I am absolutely petrified about touching my new baby – and he hasn’t even been born yet! It’s so different from the fear of holding a first baby for the very first time – and somehow accidentally breaking them or not supporting them correctly… I’m scared of making my baby sick. Welcome to the world of giving birth during a pandemic.
Even though I am self-isolating to the point where the only external place I attend for myself is pregnancy-related appointments, I still fear picking up and passing COVID-19 on to him. And I really hate thinking about it.
Essentially anyone could accidentally and unknowingly pass it to him. His dad, possibly even a member of the medical team, heavens, his own siblings could do it when we return home from the hospital.
Giving Birth During A Pandemic – I’ve No Idea What To Expect
I don’t know how I’m going to be able to interact with this baby. But I know it probably won’t be the same as his siblings. And that makes me question whether our bond will be the same or even if it will be as close.
Will he know my scent as well as what my other babies did? They would stop crying as soon as they smelled me enter their room. Will he miss out on anything by not having chest to chest time with his daddy? Our other little ones have such a strong bond with their father and they always had chest to chest time with him. Will keeping his siblings away from him cause tension between them later on?

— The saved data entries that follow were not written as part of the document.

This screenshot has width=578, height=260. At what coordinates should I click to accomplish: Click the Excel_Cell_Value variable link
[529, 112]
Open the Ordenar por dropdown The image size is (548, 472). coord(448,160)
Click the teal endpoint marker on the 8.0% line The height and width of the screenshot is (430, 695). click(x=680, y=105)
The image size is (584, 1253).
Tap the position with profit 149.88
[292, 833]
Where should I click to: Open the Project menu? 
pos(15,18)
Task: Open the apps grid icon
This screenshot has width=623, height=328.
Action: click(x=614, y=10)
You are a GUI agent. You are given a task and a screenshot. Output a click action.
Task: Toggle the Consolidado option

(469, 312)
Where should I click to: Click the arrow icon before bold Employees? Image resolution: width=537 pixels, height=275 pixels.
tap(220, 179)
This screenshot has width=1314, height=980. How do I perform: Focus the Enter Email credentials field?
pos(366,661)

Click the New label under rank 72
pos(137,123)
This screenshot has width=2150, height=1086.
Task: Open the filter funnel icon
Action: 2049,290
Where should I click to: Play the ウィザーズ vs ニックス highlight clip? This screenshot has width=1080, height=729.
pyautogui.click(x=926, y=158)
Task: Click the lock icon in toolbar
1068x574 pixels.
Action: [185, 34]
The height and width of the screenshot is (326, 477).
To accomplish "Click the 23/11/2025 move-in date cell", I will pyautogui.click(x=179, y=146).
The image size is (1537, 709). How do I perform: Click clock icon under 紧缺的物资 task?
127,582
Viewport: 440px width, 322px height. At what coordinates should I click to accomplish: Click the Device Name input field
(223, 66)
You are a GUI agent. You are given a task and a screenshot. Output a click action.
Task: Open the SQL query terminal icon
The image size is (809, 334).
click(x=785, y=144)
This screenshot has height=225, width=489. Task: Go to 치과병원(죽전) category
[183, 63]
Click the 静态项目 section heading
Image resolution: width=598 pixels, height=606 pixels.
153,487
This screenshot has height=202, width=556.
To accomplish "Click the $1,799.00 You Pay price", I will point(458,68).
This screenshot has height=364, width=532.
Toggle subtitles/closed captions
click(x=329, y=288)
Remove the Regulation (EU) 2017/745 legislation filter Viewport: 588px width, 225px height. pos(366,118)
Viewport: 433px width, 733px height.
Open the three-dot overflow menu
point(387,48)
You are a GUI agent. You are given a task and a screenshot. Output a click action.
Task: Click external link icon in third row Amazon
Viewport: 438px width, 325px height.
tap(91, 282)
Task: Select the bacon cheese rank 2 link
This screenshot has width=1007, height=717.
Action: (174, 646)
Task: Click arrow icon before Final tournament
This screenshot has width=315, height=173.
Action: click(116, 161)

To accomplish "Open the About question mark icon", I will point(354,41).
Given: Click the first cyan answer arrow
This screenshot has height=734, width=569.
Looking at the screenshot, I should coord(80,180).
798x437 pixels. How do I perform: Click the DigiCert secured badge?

One thing I’ve noticed with our little ones is the way they always insist on smelling their newborn sibling’s head constantly, they’ve grown up so close to one another and now I don’t know how physically close anyone will be able to get to the new baby.
It’s A Nightmare
This second wave of COVID-19 is a nightmare. And the hotspots are everywhere – including the suburb of the hospital I’m booked into to give birth.
There are so many local schools, childcare centres, shopping complexes and everything in between that are reporting to have had positive cases of COVID-19. I feel as though there is no way to truly protect oneself, even if you are self-isolating – especially if you still have children at school or a hubby at work.
How?
In fact, at my last antenatal appointment they advised me to self isolate with my hubby from 36 weeks onwards if possible. Even if it were able to do that, we would still have four young school going little ones making the risk of contracting the deadly illness almost unchanged!
I believe that to do it right I’d have to be able to place my whole family into lockdown together. That would ensure a safer and more controlled outcome – but which school would allow parents to simply start remote learning due to pregnancy. And if it were allowed for pregnancies then how many more allowances would schools have to make?
How Different Will It Be?
As I sit here with Braxton Hicks preparing my body for its incredible journey ahead I can’t help but wonder how different giving birth during a pandemic will be. How different could the procedures possibly get? How do the staff manage to protect themselves in a situation where social distancing is highly unlikely to occur. Will masks be enough and how in heavens am I going to be able to use the gas whilst wearing one?
Meeting my baby for the first time couldn’t possibly be the same as what it once was. Even if I wasn’t wearing a mask, I can’t see myself holding this baby nonstop for hours after birth just bonding with him the way I did with my other babies… and it breaks my heart not knowing what the right thing to do is.
Giving birth during a pandemic may only require a few additional steps. But it’s what comes next that causes an unreasonable amount of uncertainty for me.
I’m torn between the joy of wanting to breathe in my newborn, not letting him go – and at the same time not wanting to breathe anywhere near him or touch him for fear of infecting him.
So Uncertain
That is giving birth during a pandemic. The uncertainty, anguish and panic mixed in with the joy, love and excitement.
It feels like such an uncertain situation when our health and well-being and that of our family depends so heavily on everyone doing the right thing.
I don’t know what to expect when giving birth during a pandemic, really I don’t believe that anyone does. But it’s not the first time mankind has done it. 2020 won’t see the first group of babies to be born whilst a deadly disease wreaks havoc on the world. Each time we’ve faced such disastrous conditions mankind has clearly succeeded, and it won’t be much different this time around.
Our 2020 babies will know that we love them, no matter what, even if we have to exercise a little extra caution around them this time around.